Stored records
=====
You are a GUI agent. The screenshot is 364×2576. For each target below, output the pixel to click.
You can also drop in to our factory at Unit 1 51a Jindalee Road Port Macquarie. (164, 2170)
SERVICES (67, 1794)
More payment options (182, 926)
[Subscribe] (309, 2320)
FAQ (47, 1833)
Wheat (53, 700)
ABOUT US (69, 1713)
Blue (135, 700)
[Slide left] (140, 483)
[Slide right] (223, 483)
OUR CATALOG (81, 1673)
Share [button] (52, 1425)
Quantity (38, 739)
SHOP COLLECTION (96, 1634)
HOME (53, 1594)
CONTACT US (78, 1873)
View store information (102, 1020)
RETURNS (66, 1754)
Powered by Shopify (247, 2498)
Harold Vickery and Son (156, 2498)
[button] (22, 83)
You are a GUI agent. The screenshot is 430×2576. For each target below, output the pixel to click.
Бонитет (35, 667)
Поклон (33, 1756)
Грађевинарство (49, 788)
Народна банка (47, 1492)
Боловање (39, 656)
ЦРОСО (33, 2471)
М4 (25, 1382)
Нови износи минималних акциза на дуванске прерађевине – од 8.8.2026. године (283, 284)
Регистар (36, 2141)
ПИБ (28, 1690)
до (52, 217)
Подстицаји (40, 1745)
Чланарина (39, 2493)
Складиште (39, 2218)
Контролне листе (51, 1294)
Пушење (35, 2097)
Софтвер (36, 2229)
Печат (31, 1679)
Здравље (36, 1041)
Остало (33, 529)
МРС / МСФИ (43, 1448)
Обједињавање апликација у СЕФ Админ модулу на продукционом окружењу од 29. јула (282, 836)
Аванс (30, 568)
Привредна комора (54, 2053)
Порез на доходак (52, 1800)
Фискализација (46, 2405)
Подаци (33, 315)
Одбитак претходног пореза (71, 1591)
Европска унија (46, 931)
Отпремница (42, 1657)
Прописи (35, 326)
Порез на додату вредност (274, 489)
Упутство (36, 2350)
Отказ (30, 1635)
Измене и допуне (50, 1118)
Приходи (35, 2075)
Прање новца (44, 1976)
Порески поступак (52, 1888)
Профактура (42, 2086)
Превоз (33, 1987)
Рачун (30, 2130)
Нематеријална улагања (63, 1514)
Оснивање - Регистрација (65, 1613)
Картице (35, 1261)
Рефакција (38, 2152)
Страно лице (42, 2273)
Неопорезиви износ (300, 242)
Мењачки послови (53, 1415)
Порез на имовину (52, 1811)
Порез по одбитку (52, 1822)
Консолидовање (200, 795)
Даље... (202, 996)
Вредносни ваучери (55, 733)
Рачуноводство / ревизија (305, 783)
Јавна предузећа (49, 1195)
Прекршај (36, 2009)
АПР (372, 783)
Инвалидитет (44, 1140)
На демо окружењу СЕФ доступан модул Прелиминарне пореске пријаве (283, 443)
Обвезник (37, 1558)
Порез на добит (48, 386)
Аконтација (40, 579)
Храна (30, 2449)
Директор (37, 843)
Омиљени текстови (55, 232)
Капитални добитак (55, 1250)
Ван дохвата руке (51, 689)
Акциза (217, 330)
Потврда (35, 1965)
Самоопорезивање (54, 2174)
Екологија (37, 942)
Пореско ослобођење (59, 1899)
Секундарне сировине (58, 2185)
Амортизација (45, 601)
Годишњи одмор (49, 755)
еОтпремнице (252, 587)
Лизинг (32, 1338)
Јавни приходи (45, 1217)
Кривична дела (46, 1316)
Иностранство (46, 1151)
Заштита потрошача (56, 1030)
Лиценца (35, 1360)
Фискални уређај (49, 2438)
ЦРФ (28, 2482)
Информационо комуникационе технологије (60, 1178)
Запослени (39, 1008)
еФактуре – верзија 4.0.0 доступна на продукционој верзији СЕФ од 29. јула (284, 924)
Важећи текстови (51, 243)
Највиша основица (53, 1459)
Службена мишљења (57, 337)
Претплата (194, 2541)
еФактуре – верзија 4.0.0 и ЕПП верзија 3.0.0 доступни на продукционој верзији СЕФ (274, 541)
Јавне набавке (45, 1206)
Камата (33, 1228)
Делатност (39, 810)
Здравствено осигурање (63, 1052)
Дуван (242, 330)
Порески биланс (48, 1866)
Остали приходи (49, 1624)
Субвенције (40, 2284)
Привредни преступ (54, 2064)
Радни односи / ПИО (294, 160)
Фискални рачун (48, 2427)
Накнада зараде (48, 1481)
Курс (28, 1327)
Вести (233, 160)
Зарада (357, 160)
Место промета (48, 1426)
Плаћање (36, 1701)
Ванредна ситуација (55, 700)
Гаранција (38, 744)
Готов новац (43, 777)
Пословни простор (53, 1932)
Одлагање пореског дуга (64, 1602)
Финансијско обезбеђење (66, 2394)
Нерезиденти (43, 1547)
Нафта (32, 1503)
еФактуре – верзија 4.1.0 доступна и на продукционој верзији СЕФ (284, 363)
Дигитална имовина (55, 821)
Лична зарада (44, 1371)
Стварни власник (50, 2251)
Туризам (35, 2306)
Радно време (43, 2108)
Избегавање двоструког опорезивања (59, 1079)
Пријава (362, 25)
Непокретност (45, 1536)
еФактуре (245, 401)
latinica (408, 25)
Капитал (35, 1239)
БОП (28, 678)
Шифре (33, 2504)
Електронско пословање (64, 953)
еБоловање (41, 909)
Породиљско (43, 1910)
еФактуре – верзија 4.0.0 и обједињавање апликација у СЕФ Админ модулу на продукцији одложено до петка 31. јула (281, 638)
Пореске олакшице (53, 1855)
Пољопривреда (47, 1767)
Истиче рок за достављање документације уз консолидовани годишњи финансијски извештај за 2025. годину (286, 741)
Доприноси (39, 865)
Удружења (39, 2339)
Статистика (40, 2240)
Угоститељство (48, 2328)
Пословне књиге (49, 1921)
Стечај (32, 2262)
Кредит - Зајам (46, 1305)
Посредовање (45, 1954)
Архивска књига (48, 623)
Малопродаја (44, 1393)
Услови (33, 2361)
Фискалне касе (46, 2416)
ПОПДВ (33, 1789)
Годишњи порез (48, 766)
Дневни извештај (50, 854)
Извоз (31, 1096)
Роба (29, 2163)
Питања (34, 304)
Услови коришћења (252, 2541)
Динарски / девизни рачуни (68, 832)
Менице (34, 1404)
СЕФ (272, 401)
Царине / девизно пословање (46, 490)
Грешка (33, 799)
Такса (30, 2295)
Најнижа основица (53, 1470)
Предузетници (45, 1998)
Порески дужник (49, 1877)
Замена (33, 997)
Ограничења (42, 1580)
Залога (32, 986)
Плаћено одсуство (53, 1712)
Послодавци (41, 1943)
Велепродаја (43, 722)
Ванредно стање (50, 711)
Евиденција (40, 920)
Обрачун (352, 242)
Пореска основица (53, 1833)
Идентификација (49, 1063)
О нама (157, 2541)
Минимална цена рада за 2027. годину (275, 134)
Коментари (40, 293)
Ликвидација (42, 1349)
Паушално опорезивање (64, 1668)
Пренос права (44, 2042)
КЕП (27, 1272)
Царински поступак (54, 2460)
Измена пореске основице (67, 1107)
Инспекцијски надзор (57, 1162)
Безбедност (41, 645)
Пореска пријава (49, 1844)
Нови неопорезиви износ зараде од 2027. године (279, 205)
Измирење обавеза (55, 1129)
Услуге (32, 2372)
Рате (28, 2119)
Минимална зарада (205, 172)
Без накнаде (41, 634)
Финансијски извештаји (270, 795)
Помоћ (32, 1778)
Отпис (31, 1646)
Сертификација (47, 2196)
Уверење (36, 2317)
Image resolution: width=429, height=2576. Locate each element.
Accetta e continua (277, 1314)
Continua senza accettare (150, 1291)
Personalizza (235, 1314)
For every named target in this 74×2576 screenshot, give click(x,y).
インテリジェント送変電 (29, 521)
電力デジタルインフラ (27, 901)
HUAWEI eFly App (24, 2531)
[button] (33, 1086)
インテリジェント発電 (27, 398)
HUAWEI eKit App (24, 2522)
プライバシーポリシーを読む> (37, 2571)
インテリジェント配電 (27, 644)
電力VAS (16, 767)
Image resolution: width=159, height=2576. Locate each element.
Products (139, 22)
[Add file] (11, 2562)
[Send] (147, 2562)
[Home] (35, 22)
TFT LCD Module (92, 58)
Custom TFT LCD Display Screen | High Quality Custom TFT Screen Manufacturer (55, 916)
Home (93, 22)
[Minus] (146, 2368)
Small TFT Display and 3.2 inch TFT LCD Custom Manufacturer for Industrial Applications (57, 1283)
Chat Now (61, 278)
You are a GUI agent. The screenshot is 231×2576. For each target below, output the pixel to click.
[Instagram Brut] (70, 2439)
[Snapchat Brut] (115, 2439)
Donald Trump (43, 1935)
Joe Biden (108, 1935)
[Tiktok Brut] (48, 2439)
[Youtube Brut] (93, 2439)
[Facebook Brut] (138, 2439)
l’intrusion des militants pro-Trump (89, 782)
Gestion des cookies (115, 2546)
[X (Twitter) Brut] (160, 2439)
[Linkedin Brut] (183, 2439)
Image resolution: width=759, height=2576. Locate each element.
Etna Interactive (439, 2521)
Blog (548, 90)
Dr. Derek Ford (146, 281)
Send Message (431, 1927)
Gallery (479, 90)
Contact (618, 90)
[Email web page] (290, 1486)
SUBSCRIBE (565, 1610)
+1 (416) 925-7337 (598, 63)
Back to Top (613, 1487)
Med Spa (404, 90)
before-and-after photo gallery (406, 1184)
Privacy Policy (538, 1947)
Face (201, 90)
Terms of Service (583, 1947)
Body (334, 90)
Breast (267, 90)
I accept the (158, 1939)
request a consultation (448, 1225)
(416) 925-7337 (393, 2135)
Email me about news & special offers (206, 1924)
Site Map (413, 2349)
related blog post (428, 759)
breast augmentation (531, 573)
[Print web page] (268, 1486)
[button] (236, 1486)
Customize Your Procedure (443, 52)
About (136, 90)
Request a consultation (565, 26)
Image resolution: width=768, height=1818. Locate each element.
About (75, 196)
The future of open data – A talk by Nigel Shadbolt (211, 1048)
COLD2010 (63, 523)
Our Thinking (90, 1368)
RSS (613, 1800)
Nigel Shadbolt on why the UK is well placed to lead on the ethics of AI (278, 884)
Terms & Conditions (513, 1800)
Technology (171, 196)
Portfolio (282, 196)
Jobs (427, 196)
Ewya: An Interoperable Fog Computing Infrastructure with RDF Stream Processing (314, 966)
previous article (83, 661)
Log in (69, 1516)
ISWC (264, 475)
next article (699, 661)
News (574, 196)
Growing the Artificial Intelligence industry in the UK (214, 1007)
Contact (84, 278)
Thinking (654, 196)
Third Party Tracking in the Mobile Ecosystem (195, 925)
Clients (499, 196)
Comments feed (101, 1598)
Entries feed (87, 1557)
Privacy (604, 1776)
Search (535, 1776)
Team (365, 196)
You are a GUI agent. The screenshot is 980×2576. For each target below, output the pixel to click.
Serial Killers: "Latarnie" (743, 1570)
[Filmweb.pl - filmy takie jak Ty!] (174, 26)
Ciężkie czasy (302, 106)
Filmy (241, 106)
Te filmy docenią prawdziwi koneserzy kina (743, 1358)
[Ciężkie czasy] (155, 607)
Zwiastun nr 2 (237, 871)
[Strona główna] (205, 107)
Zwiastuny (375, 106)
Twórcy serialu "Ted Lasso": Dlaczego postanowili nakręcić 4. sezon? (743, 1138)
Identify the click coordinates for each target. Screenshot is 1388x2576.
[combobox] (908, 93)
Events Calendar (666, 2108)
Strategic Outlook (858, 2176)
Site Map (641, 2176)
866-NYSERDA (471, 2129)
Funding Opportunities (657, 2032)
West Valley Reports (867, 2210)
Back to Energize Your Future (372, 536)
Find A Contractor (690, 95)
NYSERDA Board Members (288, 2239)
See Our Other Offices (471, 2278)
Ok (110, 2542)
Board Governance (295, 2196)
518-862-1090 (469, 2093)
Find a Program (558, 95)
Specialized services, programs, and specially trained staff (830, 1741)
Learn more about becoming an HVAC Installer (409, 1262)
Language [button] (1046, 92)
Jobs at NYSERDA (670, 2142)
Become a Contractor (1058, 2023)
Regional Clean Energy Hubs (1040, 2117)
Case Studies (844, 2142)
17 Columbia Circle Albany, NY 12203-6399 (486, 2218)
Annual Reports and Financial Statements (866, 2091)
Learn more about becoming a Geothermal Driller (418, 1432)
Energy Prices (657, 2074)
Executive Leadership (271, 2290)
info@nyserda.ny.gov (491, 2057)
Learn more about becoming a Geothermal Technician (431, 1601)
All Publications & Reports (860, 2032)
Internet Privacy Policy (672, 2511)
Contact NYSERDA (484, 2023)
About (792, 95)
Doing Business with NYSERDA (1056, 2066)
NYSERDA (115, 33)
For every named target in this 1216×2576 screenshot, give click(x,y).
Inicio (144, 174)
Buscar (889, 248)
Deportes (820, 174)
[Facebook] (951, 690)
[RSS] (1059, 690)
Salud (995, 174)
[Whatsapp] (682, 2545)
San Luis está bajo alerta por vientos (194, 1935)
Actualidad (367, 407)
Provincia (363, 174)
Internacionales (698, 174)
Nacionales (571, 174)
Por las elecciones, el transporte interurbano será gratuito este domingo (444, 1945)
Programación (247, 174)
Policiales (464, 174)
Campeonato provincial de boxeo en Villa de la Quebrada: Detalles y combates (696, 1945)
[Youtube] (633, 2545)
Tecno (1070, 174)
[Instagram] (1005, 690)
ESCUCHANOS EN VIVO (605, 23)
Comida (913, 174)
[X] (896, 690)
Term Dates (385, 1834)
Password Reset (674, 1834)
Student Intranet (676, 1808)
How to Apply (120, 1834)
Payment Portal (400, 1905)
=====
> _AIM OF THE TASK_:
Go through the entries and copy every line that has "output".

> _RESPONSE TO THE EXERCISE_:
You are a GUI agent. The screenshot is 364×2576. For each target below, output the pixel to click.
You are a GUI agent. The screenshot is 430×2576. For each target below, output the pixel to click.
You are a GUI agent. The screenshot is 231×2576. For each target below, output the pixel to click.
You are a GUI agent. The screenshot is 980×2576. For each target below, output the pixel to click.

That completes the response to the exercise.